Exercise requirements
Copy only this range: the line with "Lire la suite [button] (45, 1645)" through the final line of the material, inclusive at both ends.

-- Opening Marker --

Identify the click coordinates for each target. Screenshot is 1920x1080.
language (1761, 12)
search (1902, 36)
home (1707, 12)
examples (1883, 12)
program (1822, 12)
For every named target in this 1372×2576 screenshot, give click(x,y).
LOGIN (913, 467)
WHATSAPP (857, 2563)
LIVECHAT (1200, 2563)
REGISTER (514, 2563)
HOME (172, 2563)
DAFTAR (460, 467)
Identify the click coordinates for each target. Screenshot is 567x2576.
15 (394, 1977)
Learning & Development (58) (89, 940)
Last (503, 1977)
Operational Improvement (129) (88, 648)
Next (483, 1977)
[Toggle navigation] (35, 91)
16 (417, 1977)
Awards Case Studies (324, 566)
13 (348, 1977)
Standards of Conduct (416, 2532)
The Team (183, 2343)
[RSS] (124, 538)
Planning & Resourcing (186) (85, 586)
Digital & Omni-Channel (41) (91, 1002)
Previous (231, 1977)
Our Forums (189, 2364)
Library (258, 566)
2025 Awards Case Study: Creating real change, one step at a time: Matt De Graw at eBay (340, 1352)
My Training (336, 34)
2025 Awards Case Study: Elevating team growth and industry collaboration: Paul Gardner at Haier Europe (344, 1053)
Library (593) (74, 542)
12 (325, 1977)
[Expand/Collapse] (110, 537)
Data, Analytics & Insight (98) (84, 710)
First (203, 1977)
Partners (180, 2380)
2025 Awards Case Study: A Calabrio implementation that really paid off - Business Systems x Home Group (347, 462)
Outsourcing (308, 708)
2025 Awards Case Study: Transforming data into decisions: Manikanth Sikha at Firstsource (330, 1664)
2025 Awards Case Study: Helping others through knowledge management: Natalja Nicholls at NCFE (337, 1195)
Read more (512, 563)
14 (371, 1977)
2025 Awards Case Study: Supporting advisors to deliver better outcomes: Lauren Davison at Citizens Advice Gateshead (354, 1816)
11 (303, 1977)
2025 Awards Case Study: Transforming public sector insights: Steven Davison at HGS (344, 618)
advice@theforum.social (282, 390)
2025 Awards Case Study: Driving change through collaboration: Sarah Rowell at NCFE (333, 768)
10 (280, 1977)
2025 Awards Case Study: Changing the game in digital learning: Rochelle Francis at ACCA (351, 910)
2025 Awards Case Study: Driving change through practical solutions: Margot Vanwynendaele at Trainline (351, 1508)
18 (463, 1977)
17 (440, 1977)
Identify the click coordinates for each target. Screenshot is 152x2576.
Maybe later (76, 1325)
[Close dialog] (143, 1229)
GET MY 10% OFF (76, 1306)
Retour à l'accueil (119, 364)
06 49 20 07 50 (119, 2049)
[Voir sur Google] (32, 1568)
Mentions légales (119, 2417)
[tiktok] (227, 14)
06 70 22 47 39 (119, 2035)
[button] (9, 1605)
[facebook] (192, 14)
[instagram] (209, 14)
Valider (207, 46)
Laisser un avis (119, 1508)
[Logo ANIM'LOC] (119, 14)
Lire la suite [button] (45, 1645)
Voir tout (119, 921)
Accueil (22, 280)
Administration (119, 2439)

-- Closing Marker --

Response
Lire la suite [button] (45, 1645)
Voir tout (119, 921)
Accueil (22, 280)
Administration (119, 2439)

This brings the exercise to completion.